Fathers seek equality in matters of family justice. Equality to me means that each parent should have equal treatment from the courts, equal status as a parent, equal importance in the life of a child. It’s not a mathematical equation and it can’t be expressed in binary. What is legitimate to ask for is that the court, when faced with applications for residence from two parents, does not make its decision based on prejudice or gender stereotype. What is not legitimate is to prioritise a parent’s desire for recognition or affirmation over what is right for the child in any given case.

The complaint is often made that the overwhelming majority of residence orders are made to mothers, ergo discrimination. Well I don’t agree that this equals discrimination, because I don’t think you can tease out from that that brute fact that, in spite of big changes in society over recent decades, the way in which most families still continue to organise themselves is with mum as main carer, and that when most disputes come to court it is from the starting point that the children are used to being cared for by her. Which is not to say there isn’t discrimination in individual cases, but only that the statistics reflect the general trends in society that persist.

In private law disputes the title and status of ‘primary carer’ can become a much sought after prize, the symbol of victory in the battle for equality. The goal of 50% of a child’s time I think is often a symptom of competitiveness between parents, determined on securing a victory in their own conflict. Parents who count up how many nights a year they have and demand an extra 3 nights per annum to balance it out have really lost the wood for the trees – their kids aren’t counting. They are wondering why daddy / mummy is so angry all the time. The 50:50 approach fundamentally misunderstands the way in which our children see us as important figures in their lives. A breadwinner is no less of a parent than a homemaker / carer. My dad worked hard, he didn’t get home to put us to bed often and the patterns and nature of my relationship with him as a child was very different from that I had with my mother.
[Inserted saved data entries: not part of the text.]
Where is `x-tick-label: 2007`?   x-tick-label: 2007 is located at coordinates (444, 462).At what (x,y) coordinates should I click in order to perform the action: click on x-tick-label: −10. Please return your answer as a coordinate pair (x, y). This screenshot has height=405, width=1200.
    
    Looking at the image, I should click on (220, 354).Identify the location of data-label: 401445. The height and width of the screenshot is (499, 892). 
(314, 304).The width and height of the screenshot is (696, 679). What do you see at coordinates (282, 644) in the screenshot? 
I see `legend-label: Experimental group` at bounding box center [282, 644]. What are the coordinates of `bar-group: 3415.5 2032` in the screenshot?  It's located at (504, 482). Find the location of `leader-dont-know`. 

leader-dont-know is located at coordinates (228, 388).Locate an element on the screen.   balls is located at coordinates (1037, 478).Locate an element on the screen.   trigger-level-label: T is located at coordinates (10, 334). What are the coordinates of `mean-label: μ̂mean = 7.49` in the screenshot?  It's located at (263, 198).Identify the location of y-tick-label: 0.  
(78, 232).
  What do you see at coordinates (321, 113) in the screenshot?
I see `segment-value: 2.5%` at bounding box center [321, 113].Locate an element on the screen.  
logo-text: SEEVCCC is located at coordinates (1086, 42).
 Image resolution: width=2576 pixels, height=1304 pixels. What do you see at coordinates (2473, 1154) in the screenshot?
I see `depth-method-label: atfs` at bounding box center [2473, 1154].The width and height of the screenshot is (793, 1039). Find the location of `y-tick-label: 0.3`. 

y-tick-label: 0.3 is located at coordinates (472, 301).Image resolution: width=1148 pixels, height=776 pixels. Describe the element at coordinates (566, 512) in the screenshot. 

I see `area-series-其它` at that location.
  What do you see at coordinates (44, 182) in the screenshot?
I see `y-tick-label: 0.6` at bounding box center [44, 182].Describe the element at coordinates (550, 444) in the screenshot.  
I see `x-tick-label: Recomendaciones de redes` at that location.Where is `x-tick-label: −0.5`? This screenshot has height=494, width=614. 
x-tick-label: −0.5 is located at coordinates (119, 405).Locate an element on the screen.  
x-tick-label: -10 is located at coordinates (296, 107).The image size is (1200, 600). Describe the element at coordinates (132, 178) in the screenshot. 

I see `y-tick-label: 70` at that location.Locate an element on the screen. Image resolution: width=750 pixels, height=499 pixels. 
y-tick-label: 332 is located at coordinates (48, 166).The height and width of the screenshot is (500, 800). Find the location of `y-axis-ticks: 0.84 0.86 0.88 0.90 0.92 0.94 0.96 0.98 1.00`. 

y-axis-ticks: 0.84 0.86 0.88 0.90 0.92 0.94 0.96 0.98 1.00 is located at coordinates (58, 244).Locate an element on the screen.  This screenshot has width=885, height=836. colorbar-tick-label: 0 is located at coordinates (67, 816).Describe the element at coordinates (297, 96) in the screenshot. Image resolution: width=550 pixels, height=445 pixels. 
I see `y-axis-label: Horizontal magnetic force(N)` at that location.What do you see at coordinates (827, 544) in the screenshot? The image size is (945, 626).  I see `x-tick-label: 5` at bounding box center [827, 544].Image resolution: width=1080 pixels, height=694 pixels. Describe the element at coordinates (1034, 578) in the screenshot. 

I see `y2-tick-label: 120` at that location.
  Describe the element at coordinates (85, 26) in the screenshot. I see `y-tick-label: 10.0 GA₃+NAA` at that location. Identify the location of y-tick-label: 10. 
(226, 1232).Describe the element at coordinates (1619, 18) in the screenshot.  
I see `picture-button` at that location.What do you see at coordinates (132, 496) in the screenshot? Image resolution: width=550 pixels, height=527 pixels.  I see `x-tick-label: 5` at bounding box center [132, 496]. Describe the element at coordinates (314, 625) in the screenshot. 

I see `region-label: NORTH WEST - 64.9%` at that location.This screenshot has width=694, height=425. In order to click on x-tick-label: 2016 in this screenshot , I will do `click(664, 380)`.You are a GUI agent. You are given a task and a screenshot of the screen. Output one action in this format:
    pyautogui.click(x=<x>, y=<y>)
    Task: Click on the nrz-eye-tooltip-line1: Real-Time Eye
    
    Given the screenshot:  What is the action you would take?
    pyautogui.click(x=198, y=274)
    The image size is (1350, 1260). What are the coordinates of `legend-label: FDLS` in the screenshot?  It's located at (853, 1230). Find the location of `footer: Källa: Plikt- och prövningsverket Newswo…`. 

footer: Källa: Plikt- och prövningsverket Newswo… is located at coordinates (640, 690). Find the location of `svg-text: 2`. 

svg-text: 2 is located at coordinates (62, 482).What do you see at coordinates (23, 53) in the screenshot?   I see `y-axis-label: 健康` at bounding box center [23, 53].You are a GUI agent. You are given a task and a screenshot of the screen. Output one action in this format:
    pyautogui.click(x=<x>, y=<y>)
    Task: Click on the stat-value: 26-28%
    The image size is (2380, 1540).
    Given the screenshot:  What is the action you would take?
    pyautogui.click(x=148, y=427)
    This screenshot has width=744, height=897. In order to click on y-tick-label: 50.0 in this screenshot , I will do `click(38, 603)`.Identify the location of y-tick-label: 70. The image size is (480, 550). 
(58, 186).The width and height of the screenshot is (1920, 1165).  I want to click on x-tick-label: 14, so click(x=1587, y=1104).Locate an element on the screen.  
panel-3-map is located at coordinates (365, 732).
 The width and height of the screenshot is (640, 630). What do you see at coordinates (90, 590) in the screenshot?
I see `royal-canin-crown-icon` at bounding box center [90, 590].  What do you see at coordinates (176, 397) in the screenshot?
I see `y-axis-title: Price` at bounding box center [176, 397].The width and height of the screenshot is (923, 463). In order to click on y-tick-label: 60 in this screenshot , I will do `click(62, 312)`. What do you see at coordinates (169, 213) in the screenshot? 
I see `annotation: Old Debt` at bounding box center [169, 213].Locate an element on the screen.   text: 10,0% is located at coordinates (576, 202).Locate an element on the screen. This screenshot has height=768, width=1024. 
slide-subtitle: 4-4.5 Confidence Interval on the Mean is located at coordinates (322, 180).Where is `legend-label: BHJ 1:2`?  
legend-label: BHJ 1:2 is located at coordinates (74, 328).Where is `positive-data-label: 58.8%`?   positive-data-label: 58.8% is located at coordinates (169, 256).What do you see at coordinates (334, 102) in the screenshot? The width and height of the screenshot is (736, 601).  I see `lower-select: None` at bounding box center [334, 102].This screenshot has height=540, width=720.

But my parents are equally important to me, regardless of who bandaged my knee or made my sandwiches or who stumped up the pocket money. It is only adults who need to quantify their relationships in hours. Insistence on shared residence can be to impose the judgment of Solomon on children, if not tearing them limb from limb forcing them to be constantly moving from pillar to post in order to share themselves equally between their parents.

Shared parenting works well for some. Equal splits of time also for some. There are any number of combinations or arrangements. But, when there are two homes the practical and geographical problems can often make shared care stressful or impractical. For the bulk of families, whether separated or together the only practical solution is to take different but equal roles. Children understand that in their own way and think no less of us for it. Sometimes I think that the more parents try to demonstrate their equality through carving up the weeks into 50:50 shares, the more they force children to choose between them.


I know that fathers rights / equality campaigners don’t think that the welfare checklist / best interests test achieves a non-discriminatory result, but I think a presumption of shared care would subjugate the welfare of the child to the straitjacket of dogma. But what if instead we were to legislate to remove any perceived discrimination by identifying what is impermissible for the court to take into account: a codification of the principle of non-discrimination by, say, a provision that the court must not make decisions about the care or residence of a child on grounds of gender.


These are just my Friday night musings and I’ve had half a glass of wine (baby related abstinence means even this results in mild squiffiness). But I do think there are more creative ways to think about how we promote equality for mums and dads and I think that the debate about this needs to be both more rigorous and more innovative.